There is no detectable biotransformation or decomposition of gadodiamide.

Pharmacokinetic and pharmacodynamic studies have not been systematically conducted to determine the optimal dose and optimal imaging time in patients with abnormal renal function or renal failure, in the elderly, or in pediatric patients with immature renal function.

In early clinical trials of 439 adults, OMNISCAN 0.1 mmol/kg was evaluated and found to be useful in providing contrast enhancement in CNSMRI in adults. OMNISCANwas also evaluated in a trial in 57 adults (34 men, 23 women) who had an indication for CNS MRI. These patients had a mean age of 47 years (range 21 to 82 years). Of these, 93% were Caucasian, 2% Black, and 5% other races. All patients were studied with sequential dosing of OMNISCAN 0.1 mmol/kg followed by 0.2 mmol/kg within 20 minutes (for cumulative dose of 0.3 mmol/kg). The results of the noncontrast enhanced MRI, the OMNISCAN 0.1 mmol/kg enhanced, and the cumulative OMNISCAN 0.3 mmol/kg (0.1 followed by 0.2 mmol/kg)enhanced MRIs were compared blindly. In 54/56 (96%) of all patients, contrast enhancement was evident with both the 0.1 mmol/kg and cumulative 0.3 mmol/kg (0.1 mmol/kg followed by 0.2 mmol/kg) doses.

In comparison to the noncontrast MRI, increased numbers of brain and spine lesions were noted in approximately 42% of patients who received OMNISCAN at any dose. In comparisons of 0.1 mmol/kg versus 0.3 mmol/kg, the results were comparable in 25/56 (45%); in 1/56 (2%) OMNISCAN 0.1 mmol/kg dose provided more diagnostic value and in 30/56 (54%)the cumulative OMNISCAN 0.3 mmol/kg dose provided more diagnostic value.

The relative usefulness of a single 0.3 mmol/kg bolus in comparison to the cumulative 0.3 mmol/kg (0.1 mmol/kg followed by 0.2 mmol/kg) has not been established.

OMNISCAN was evaluated in two double-blind, parallel studies with MAGNEVIST^® (gadopentetate dimeglumine) in a total of 173 children who were referred for CNS MRI. The children received either OMNISCAN or MAGNEVIST in a single 0.1 mmol/kg dose. OMNISCAN was administered to 84 children (45 boys and 39 girls) with a mean age of 8.9 (2-18) years; of these patients, 92% were Caucasian, 7% Black, and 1% other races. The demographics were similar for the 89 children who received MAGNEVIST. Postcontrast MRI results showed that added diagnostic information, diagnostic confidence, and new patient management information were provided in approximately 76%, 67% and 52%, respectively, of children who received OMNISCAN. These findings were similar to those of MAGNEVIST. CT or histopathology was performed in 70/173 (42%) children who received OMNISCAN and MAGNEVIST. Of these, 69/70 (98.6%) were confirmed.
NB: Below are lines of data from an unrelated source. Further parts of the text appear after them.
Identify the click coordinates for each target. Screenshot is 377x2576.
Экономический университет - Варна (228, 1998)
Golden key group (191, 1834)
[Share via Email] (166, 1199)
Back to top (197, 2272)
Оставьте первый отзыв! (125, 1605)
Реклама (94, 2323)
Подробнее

OMNISCAN was evaluated in a controlled trial of 276 patients who were referred for MRI of the internal thoracic, abdominal, pelvic or retroperitoneal organs. These patients (170 men and 106 women) had a mean age of 57 (9-88) years. Patients received 0.1 mmol/kg OMNISCAN for imaging body areas that included the internal thorax (noncardiac), abdomen, and pelvis, or a dose of 0.05 mmol/kg for imaging the kidney. Pre- and post-OMNISCAN images were evaluated blindly for the degree of contrast, diagnostic value, and lesion detection. These were rated on a scale of remarkably improved, improved, no change, worse, and cannot be determined. The postcontrast results showed remarkably improved or improved diagnostic value in 90% of the thorax, liver, and pelvis patients, and in 95% of the kidney patients. These findings were similar to those of MAGNEVIST 0.1 mmol/kg.

In a dose ranging study of 258 patients who were referred for MRI of the internal thoracic, abdominal, pelvic, or retroperitoneal organs, the evaluated doses included OMNISCAN 0.025, 0.05, 0.1 mmol/kg. The lowest effective dose of OMNISCAN for the kidney was 0.05 mmol/kg.